Property

One city in South Africa built fewer than 4,000 new houses in ten years

Buffalo City in the Eastern Cape has reported that fewer than 4,000 residential buildings were built in the municipality between 2014 and 2023.

In contrast, the City of Cape Town built 96,725 residential buildings over the same period, including 52,887 townhouses and 38,404 flats.

These statistics, recently released by Statistics South Africa (Stats SA), come as the country is hoping to increase the private and public sectors’ fixed investment, which plays a key role in driving economic growth.

Stats SA recently published a ten-year review of private sector building statistics, which revealed the metropolitan municipalities where the private sector built the most residential buildings between 2014 and 2023.

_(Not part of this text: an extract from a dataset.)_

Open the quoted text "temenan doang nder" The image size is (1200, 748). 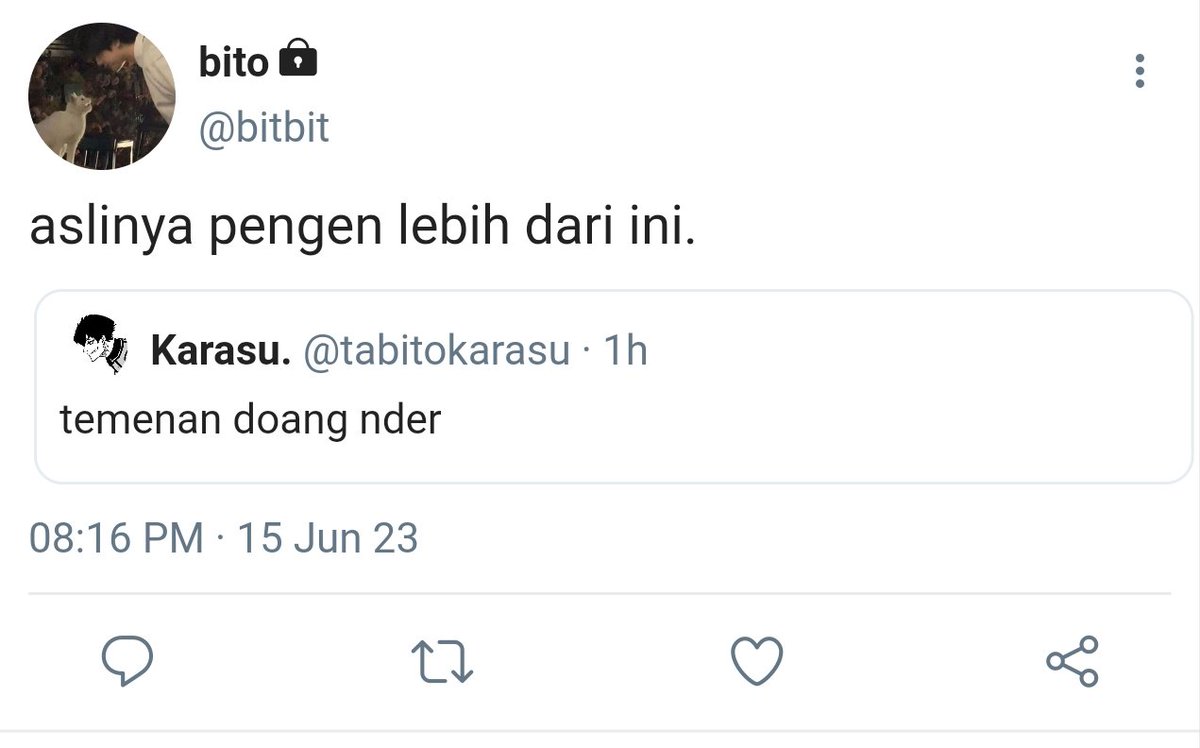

This review revealed that the City of Cape Town was the most active metropolitan municipality during this period, recording the highest number of new residential units overall.

The Mother City saw the completion of the most dwelling houses – i.e., free-standing homes – and flats.

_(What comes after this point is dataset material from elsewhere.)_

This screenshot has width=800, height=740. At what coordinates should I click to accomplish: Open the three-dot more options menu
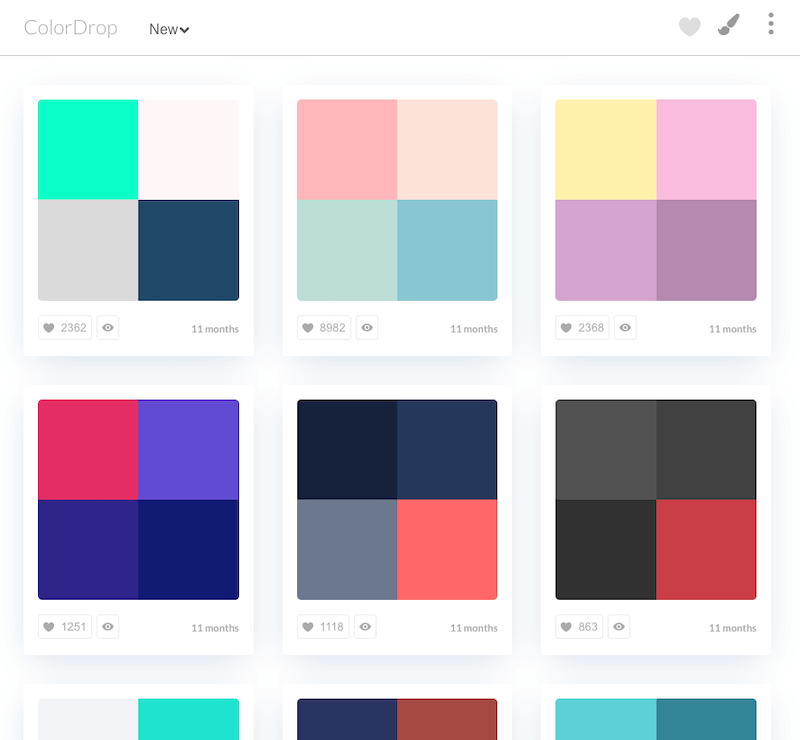(770, 24)
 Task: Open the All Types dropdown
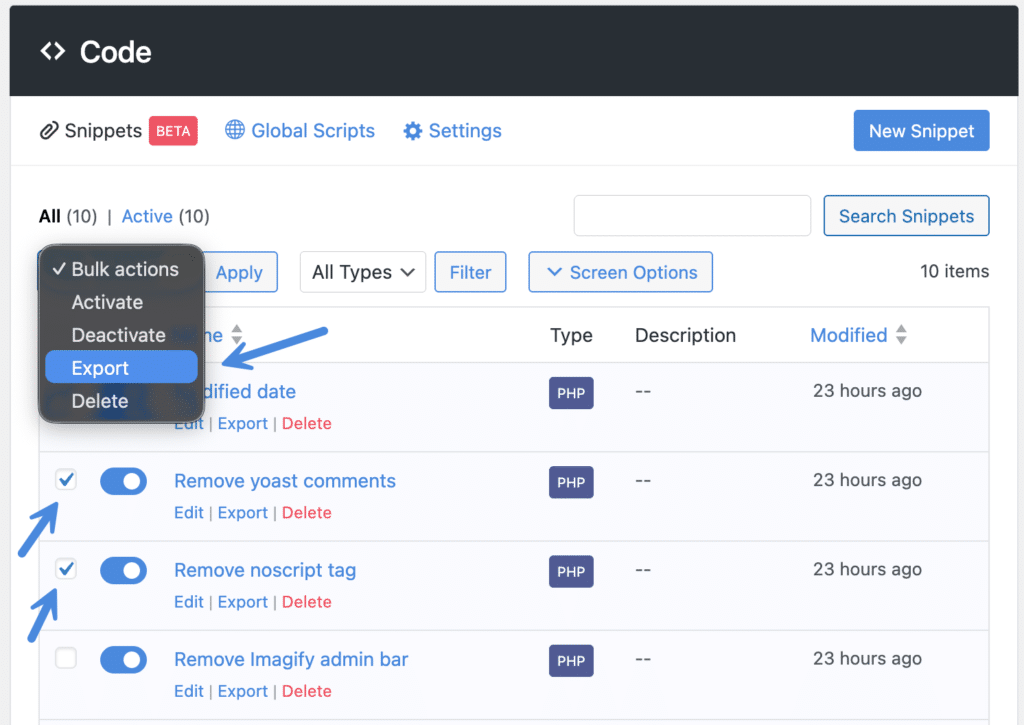coord(362,271)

Although it placed fourth overall, the City of Johannesburg recorded the most townhouses – i.e., clustered houses – with 20,899 units built over the ten-year period.

South Africa’s administrative capital, the City of Tshwane, registered the second-highest number of flats and townhouses, adding a total of 55,095 residential buildings over the decade.

Stats SA’s data also provided insight into the housing priorities of each metropolitan municipality.

The agency found that dwelling houses remain a popular choice. This was undeniably the case for Buffalo City, where 85% of new residential units were dwelling houses, with less focus on townhouses and flats. 

“Development in Nelson Mandela Bay and Ekurhuleni also focused heavily on dwelling houses, indicating that these metropolitan municipalities are building out rather than up,” Stats SA said.

Surprisingly, a similar trend was noticed in the City of Johannesburg, where only 553 flats were built between 2014 and 2023, compared to 18,714 dwelling houses and 7,577 townhouses.

Stats SA’s comparison between South Africa’s major metropolitan municipalities can be seen in the graphic below.

Building South Africa up

These statistics come as South Africa is looking to increase fixed investment, also known as fixed capital formation, which is considered crucial to unlocking faster and more sustained economic growth.

Currently, fixed investment only constitutes around 14% of South Africa’s GDP. To unlock faster growth, this figure needs to be closer to 20%.

One of the reasons for South Africa’s subdued fixed investment is the private sector’s hesitance to commit to long-term projects in the country’s uncertain and persistently slow-growing economy.

A lack of capital is not the problem, as the private sector has an estimated R1.8 trillion cash pile sitting on the sidelines waiting to be deployed into the economy.

However, subdued business confidence, onerous regulations and political uncertainty discourage corporates from using this cash pile to finance large-scale investments like infrastructure and machinery.

While fixed investment can also be driven by the public sector, the state’s massive debt pile and strained fiscus limit the government’s capacity to fund these investments.

Therefore, to increase fixed investment to levels required to drive faster growth, the government will need to make these investments attractive to the private sector.

This can be done through deregulation, improved policy certainty, and growth-friendly policies that will make corporates feel that South Africa’s growth prospects justify long-term investments.

South Africa is currently on a positive trajectory, with third-quarter GDP data showing a 1.6% rise in fixed capital formation.

This came after three quarters of contraction, signalling that private sector investment is beginning to return and structural reforms are taking hold.

If South Africa can capitalise on this positive momentum and continue increasing fixed investment, the country can meaningfully lift economic growth.